AIM OF THE TASK
After finding "Click the mini-app search field" in a line below, print that line and the rest of the lines exactly, leaving out all pictures.

SOURCE MATERIAL below:

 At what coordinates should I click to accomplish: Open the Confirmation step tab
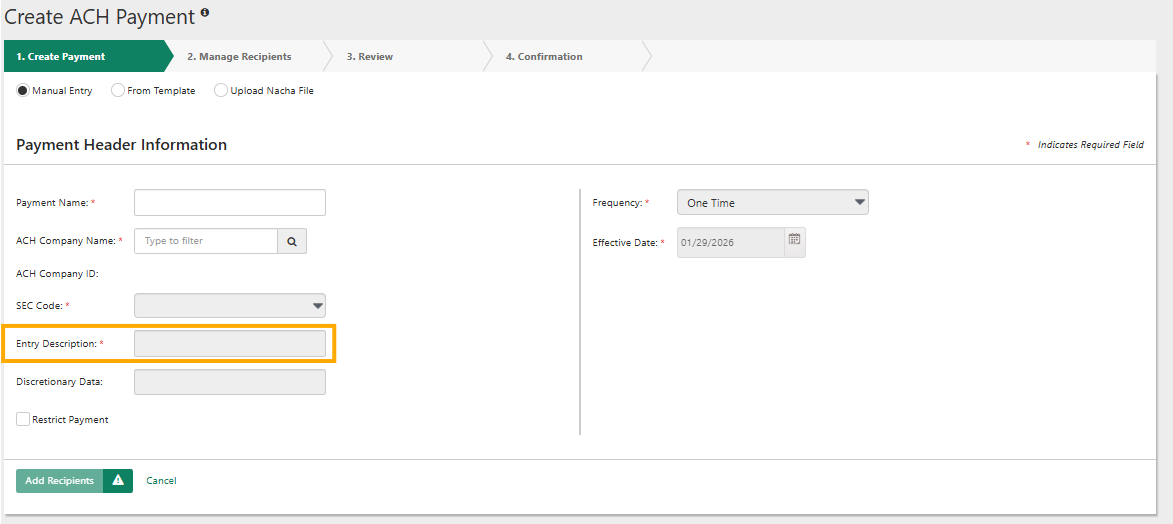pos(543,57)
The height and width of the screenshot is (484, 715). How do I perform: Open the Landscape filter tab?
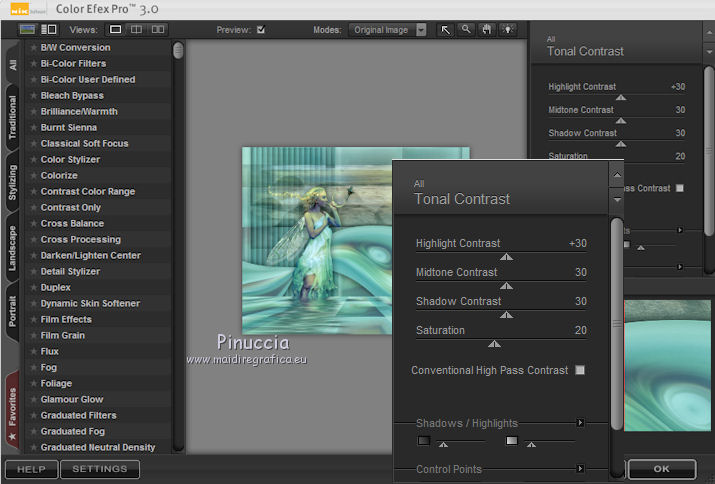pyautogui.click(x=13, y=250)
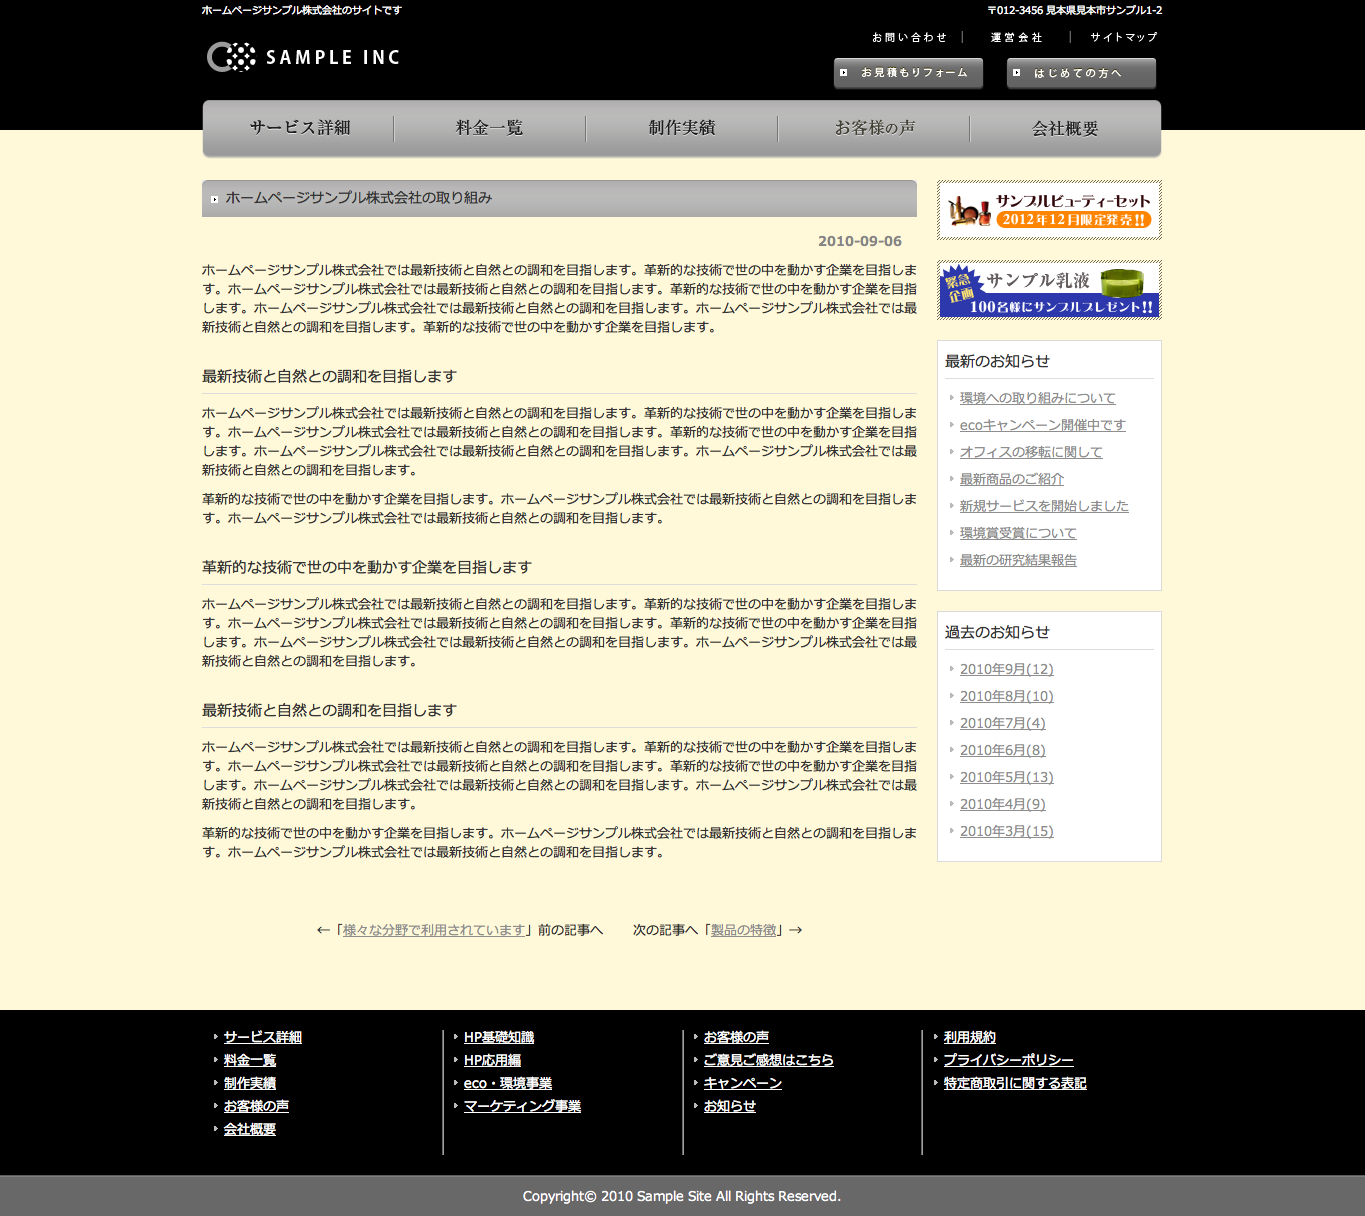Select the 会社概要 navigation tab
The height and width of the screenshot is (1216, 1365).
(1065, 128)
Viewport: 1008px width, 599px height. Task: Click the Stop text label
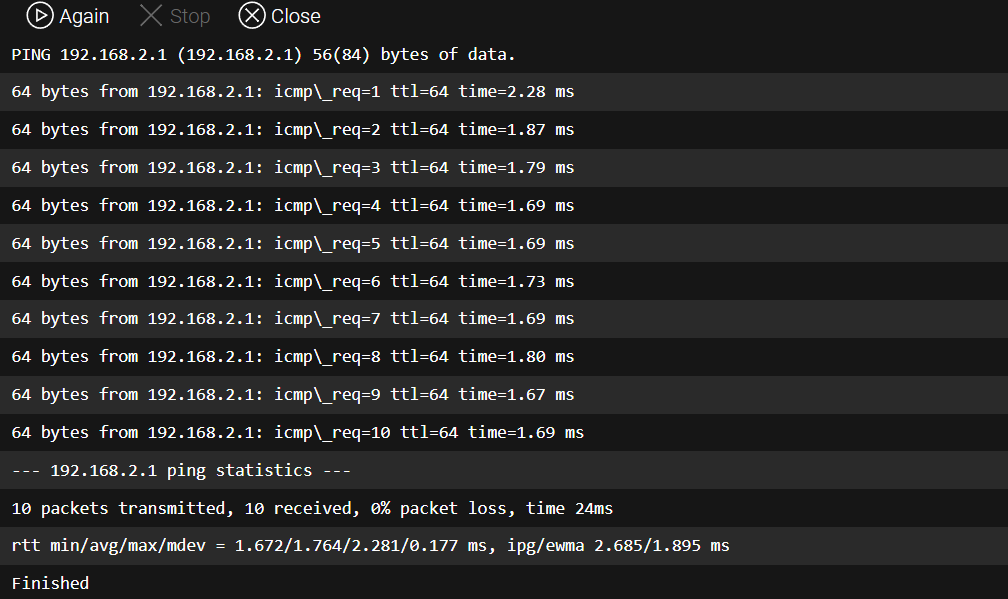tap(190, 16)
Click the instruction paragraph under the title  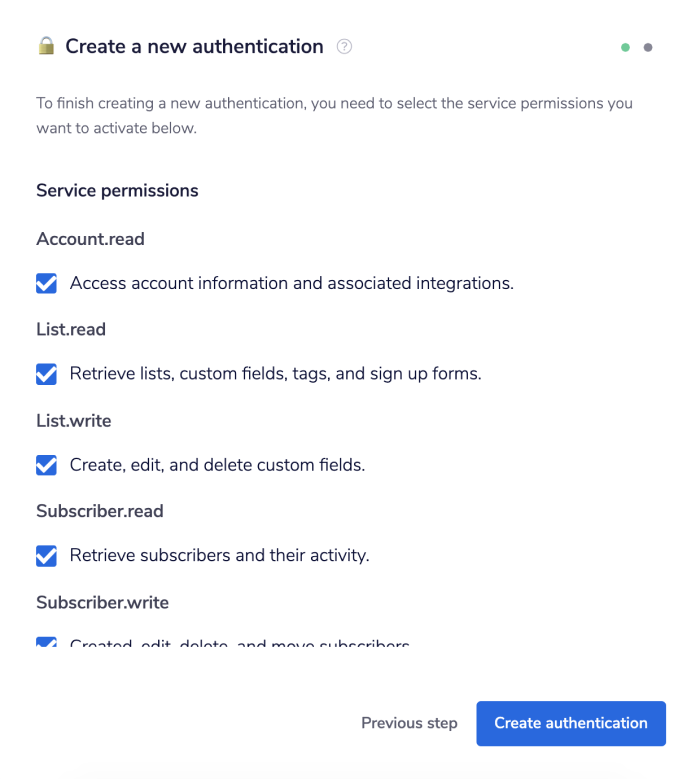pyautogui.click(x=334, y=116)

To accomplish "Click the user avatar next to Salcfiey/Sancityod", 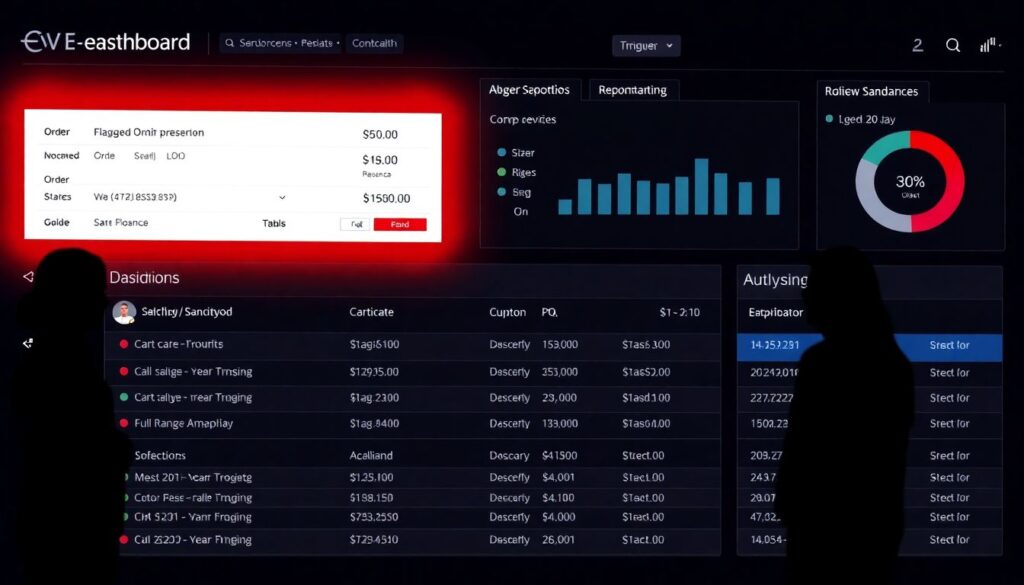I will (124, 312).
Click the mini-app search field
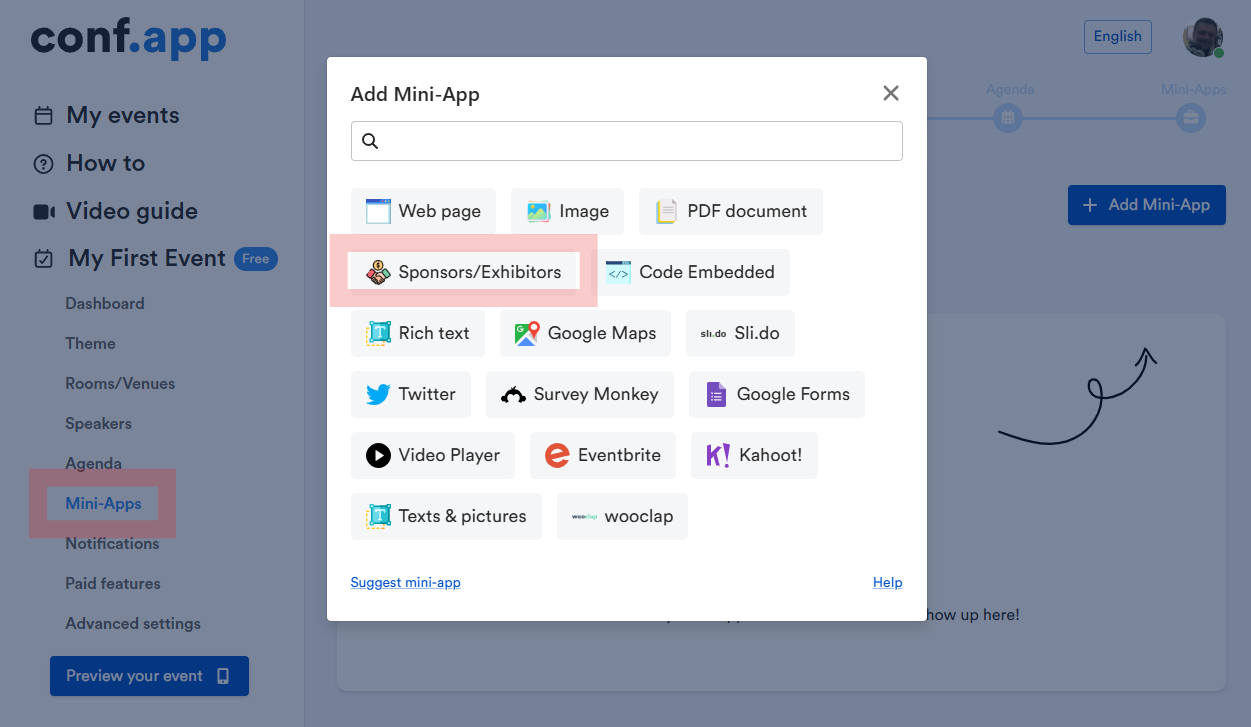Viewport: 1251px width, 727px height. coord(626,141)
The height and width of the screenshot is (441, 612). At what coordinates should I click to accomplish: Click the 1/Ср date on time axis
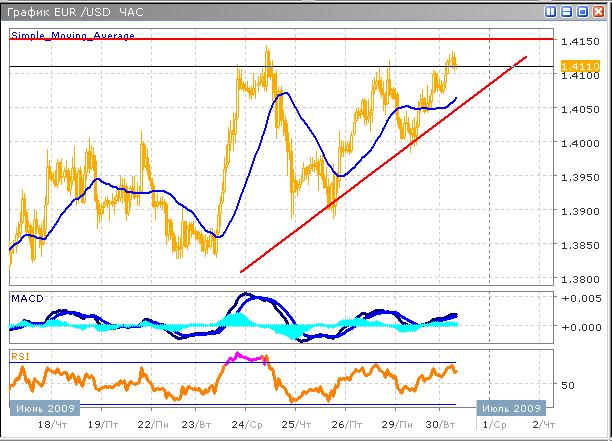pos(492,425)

End of SOURCE MATERIAL.

RESPONSE
Click the mini-app search field
Viewport: 1251px width, 727px height. coord(626,141)
The height and width of the screenshot is (441, 612). At what coordinates should I click to accomplish: Click the 1/Ср date on time axis
pos(492,425)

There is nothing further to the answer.